Pour les amateurs de parallélisme historique, l’année 406 de notre ère constitue un singulier exemple de synchronisme dans l’histoire des religions en Eurasie. À quelques mois près, les deux cultures majeures qui encadrent cet immense continent, le monde latin et le monde chinois, virent s’achever deux œuvres qui devaient profondément façonner la suite de leur évolution. À l’ouest, dans les déserts de Palestine, Jérôme le Dalmate mettait un terme à onze ans d’efforts pour retraduire en latin la Bible hébraïque, établissant le texte plus tard appelé la Vulgate de saint Jérôme, qui deviendra le pilier de la culture latine médiévale.
Une vie d’aventures
À l’est, dans la prestigieuse cité chinoise de Chang’an, un moine extraordinaire, arrivé des lointaines oasis d’Asie centrale et secondé d’une pléiade de lettrés chinois, réalisait en quelques semaines le tour de force de traduire du sanskrit au chinois classique l’un des textes bouddhiques (sûtra) fondamentaux du Grand Véhicule (Mahâyâna), nouveau courant bouddhique né en Inde aux environs des débuts de l’ère chrétienne : le Sûtra de la fleur de lotus de la Loi sublime (en sanskrit Saddharmapundarîka-sûtra, en chinois Miaofa lianhua-jing).
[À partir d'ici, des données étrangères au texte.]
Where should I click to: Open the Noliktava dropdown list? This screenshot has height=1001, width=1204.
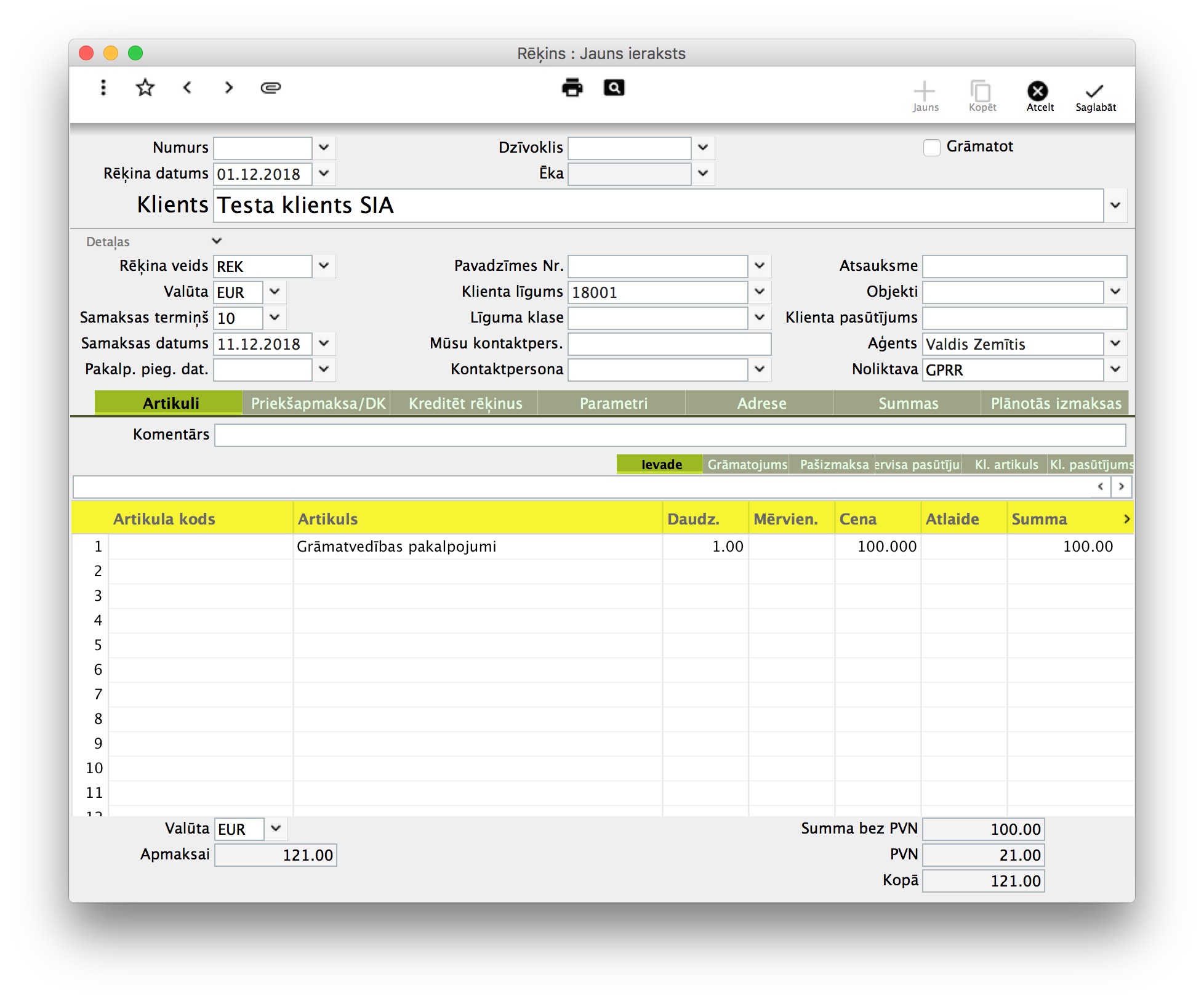pyautogui.click(x=1115, y=369)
Ce moine avait nom Kumârajîva et cette traduction venait couronner une vie riche en aventures. Né vers 350 dans la cité-oasis de Kucha, située sur le pourtour nord de l’implacable désert du Taklamakan et arrosée par la fonte des neiges de la chaîne des Tianshan, Kumârajîva était fils d’une princesse de l’endroit, appartenant donc à cette population dite tokharienne dont la langue constitue une branche isolée et fort ancienne du groupe indo-européen.